Sunday, February 27, 2011

Witnessing a proba

[This week's Haveil Havalim is here; enjoy!]

Wow, was that weird.

This past Shabbos was the first time I ever witnessed a proba (Shabbos tryout) for a pulpit rabbi from the shul side as an adult and as a rabbi, and it was more than passing strange.

I’ve blogged the Rabbinic Search before, but from the point of view of the rabbi/candidate. (I’ve since pulled some posts regarding the proba shabbos, lest I offend. I may censor them and re-publish them in the future.) Seeing it from the other side, as a congregant, was very different.

It was automatically weird because the candidate was a good friend, with whom I have a long relationship, but among the more professional weirdness:

• Hearing another rabbi give a proba derashah – I never really thought about the different styles one could use as a candidate; I tended to give a derashah about some theme which I thought would resonate with people, but it was really driven by the parshah. Only this Shabbos did I start to think about the other options – Should the derashah be an overt part of the sales pitch, “Hire me and I’ll do X?” Should it speak to the major issues on the shul’s agenda?

• Figuring out my priorities – As a candidate, I naturally looked at the proba from the perspective of demonstrating that I was a good match for the shul’s needs. Certainly, much of the proba was about connecting with people personally, but I took it as a given – subconsciously, really – that the question on people’s minds was, “Is this the best candidate for the shul’s needs?” But sitting in the pews, I felt much more like for me, it was a popularity contest. “Do I like him the most?”

Part of that may have been because it takes some hubris to think I know what the shul needs, and whether this candidate would be able to provide it. It’s much easier to answer the question of “Do I like him the most?”

• Uncomfortable flashes of mind-reading the candidate, as I zapped from contemplating what he must be thinking to what I was thinking and what the people around me were thinking.

• Listening to the answers to the Q&A grilling and wanting to modify the answers to what I would have said. This was sort of like watching a game show, actually. “No! It’s The Titanic! The Titanic!”

And, of course, it brought back all sorts of memories from my various probas.

I have more to say on this; maybe I’ll re-visit it later this week.


  1. Part of that may have been because it takes some hubris to think I know what the shul needs, and whether this candidate would be able to provide it
    unfortunately many shuls do not do the heavy lifting required to know what they want/need (cue the rolling stones)
    Joel Rich

  2. Welcome to the Other Side (Sitra Ahra?)!

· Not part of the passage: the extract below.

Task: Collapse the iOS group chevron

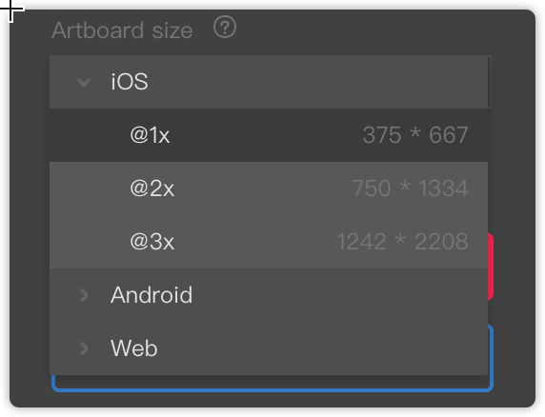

    I recall years ago on the East Coast listening to and observing a candidate, and how strange it was (having recently left a pulpit) to be sizing him up, thinking that I knew what some other people were thinking as well. It was pretty weird.

    We were new enough to town ourselves, that we couldn't make the intelligent considerations that Joel Rich mentioned.

    Yaarah and I were all for the guy. Don't know for sure what other people's problems were. To this day we think he was too good for what they thought they wanted.


  3. Joel-
    And that's a whole nother post...

    R' Mordechai-
    Guess they knew better than we did?

  4. We're about to start this search process ourselves, although we may leave town before whomever they choose starts. What I really want is for our current rabbi to stay, but he's found that being a full-time shul rabbi + raising 2 special needs children = 2 bouts of pneumonia, bronchitis, and complete exhaustion.

  5. One thing that impressed me about the specific Probah the Ba'al Hablog is discussing is the selection process the committee is using. It's much more open than any others I've seen, where usually the machers (powers that be) pretty much decide on the candidate and he's brought in for a Shabbat for a final test.

    In this case before accepting applications they circulated a questionnaire to members to help them develop the selection criteria (not only for him but also for the Rebbetzin!). And they've sent all the members a survey to rate the short list applicants under various criteria as they come for the Probahs (probot?)

    I know that in the end it's a decision of the Board, not based on the majority of votes, but knowing the people involved, I think there's a genuine intent to take these opinions into consideration.